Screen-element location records
- - - - - - -
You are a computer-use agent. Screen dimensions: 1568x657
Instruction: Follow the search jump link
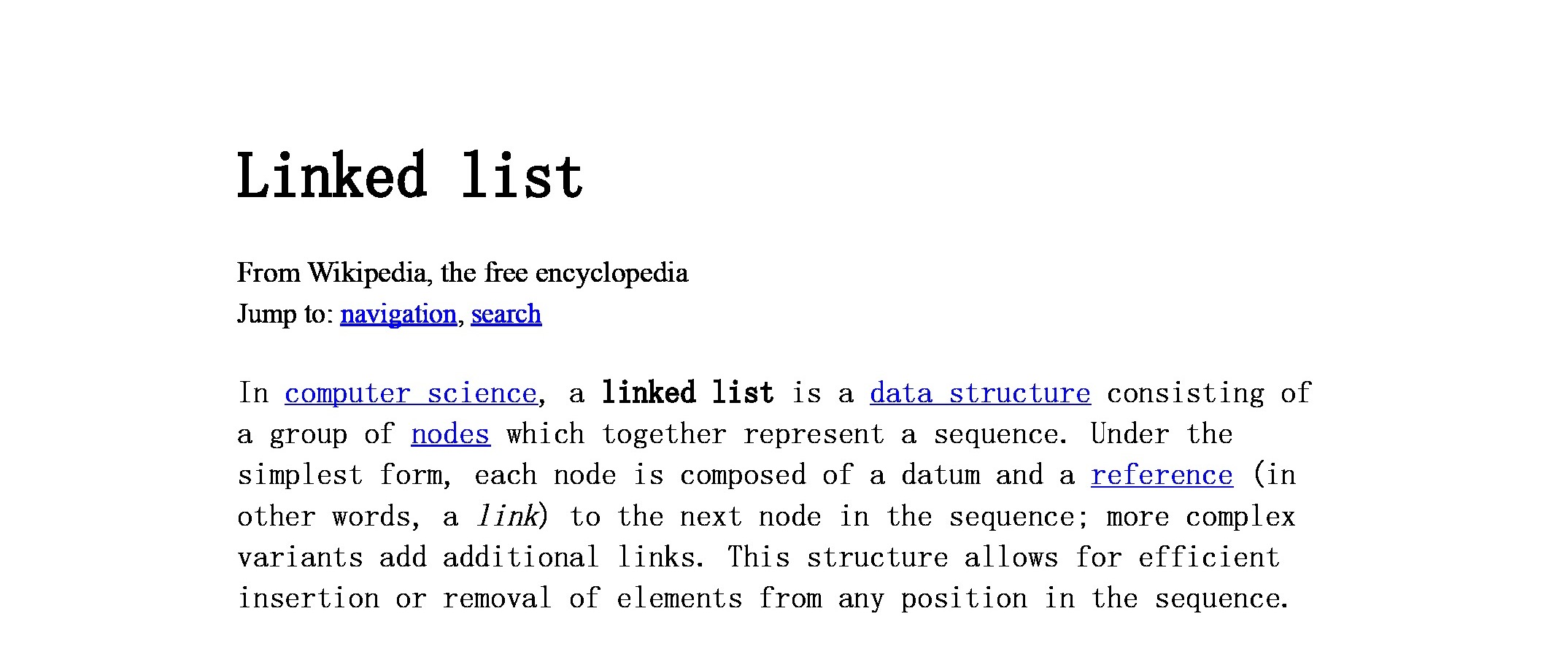point(506,314)
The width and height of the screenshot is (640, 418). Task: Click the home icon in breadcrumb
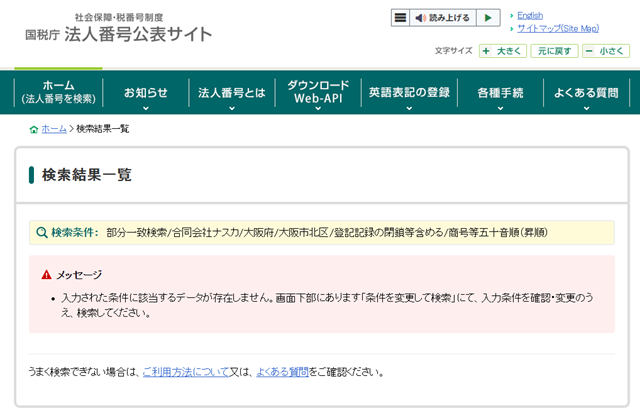click(34, 129)
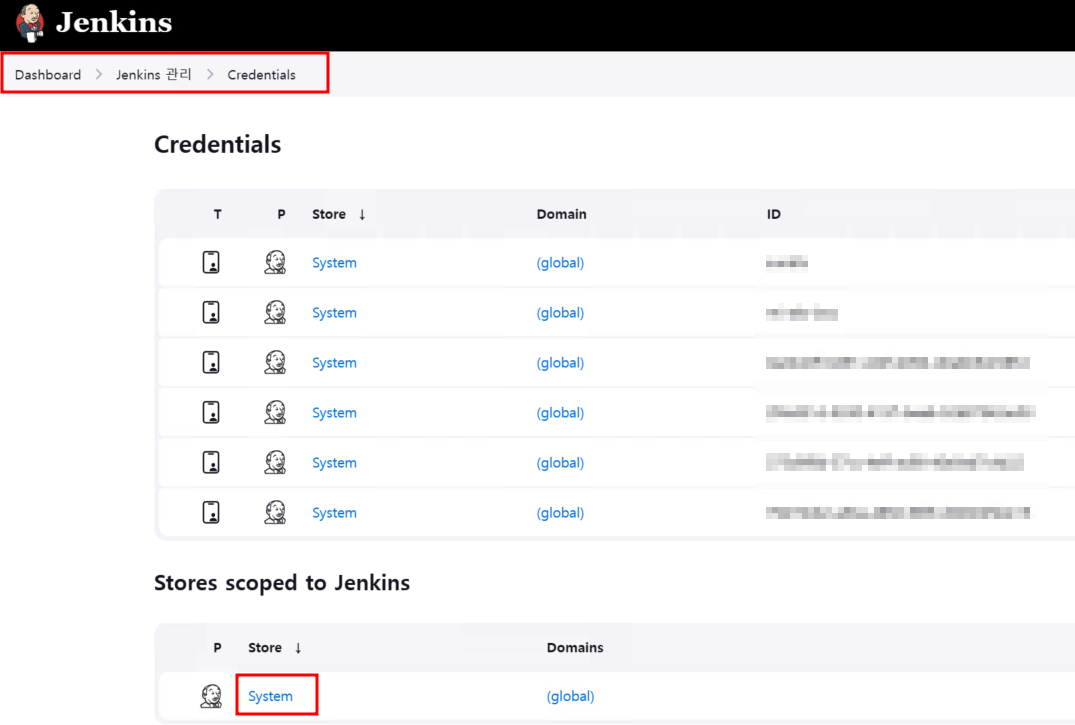Toggle the sort direction on the Store column

pyautogui.click(x=332, y=213)
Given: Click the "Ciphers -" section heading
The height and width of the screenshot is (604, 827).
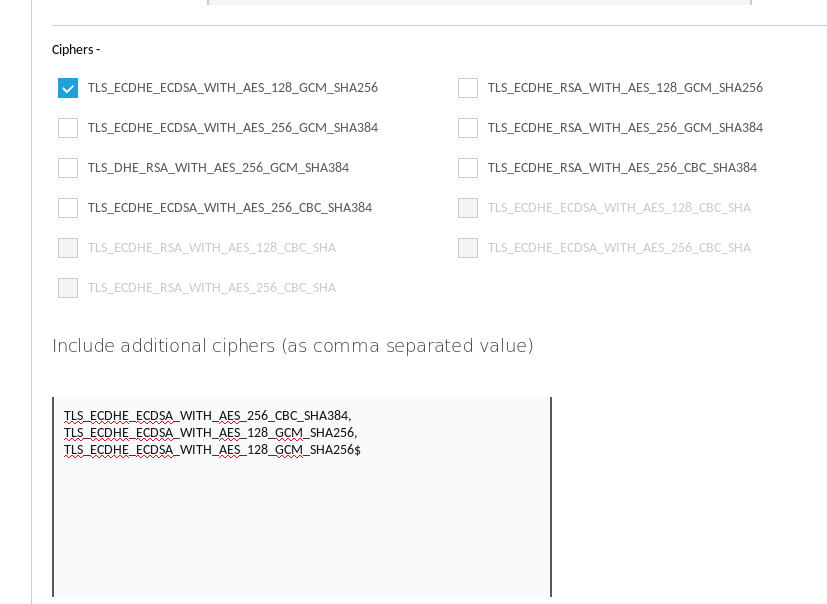Looking at the screenshot, I should pos(76,50).
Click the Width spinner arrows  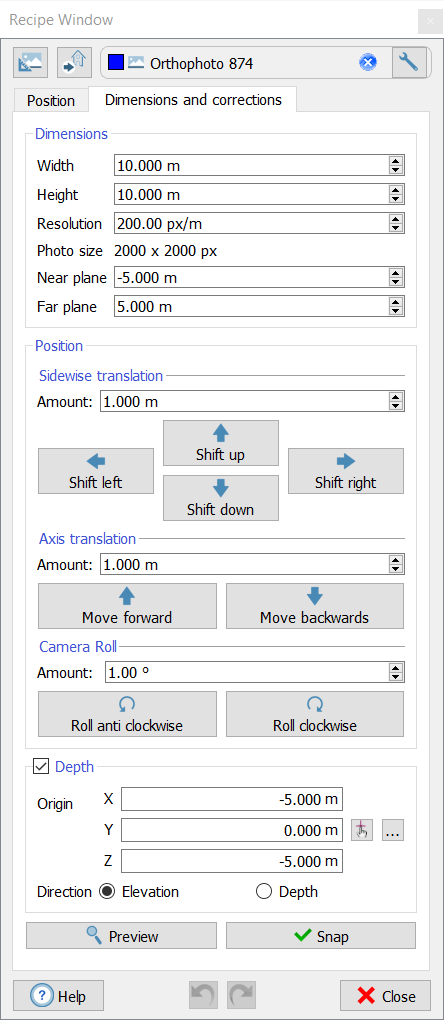click(395, 166)
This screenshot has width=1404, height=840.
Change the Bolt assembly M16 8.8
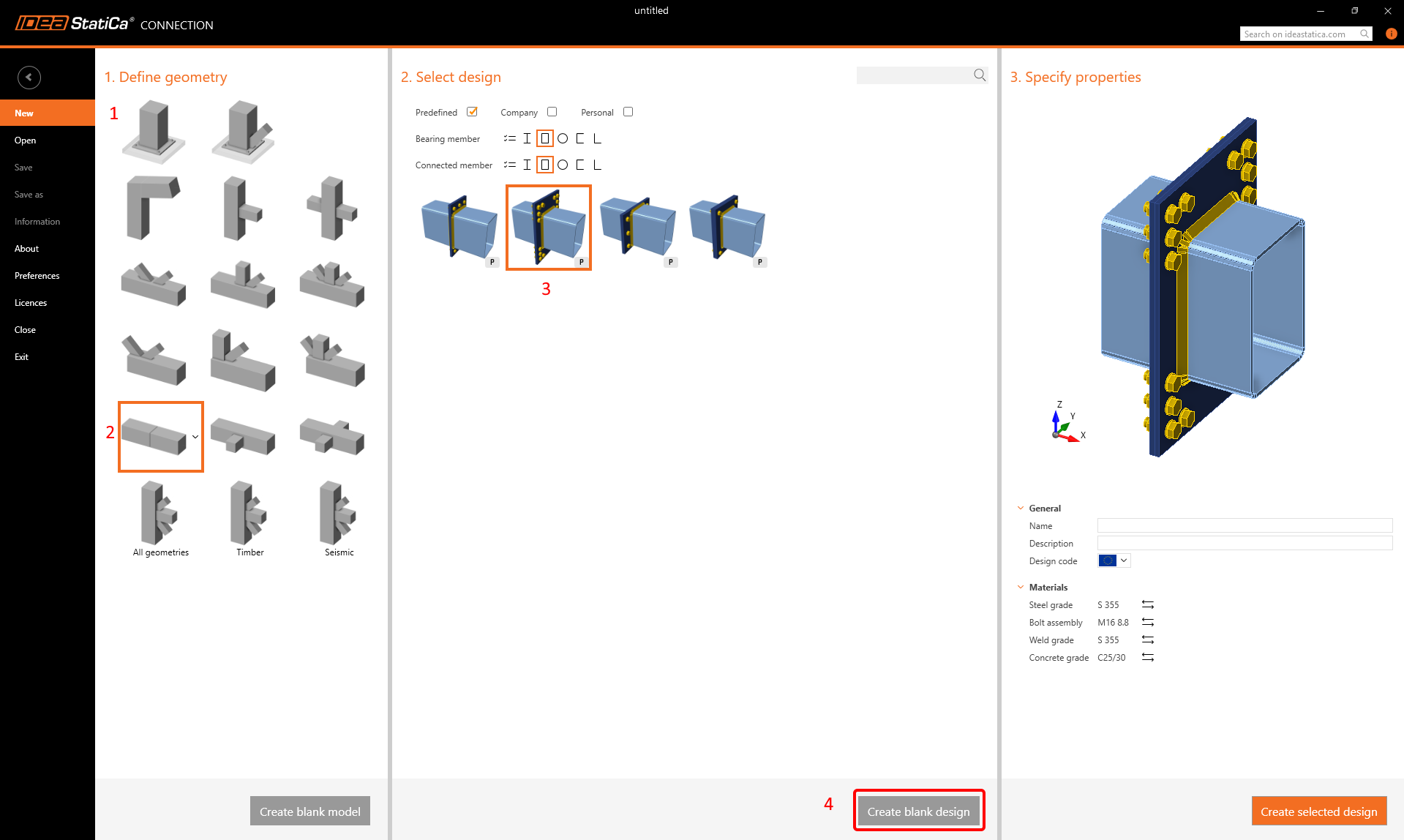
- - - - - - -
Stated task » Recast the part of the material that begins with the line containing "This screenshot has width=1404, height=840." and continues through the end of the material as a JSON list of strings, one string per line, including that first line. Leave out blank lines and any pictures.

Solution for this exercise »
[
  "This screenshot has width=1404, height=840.",
  "Change the Bolt assembly M16 8.8"
]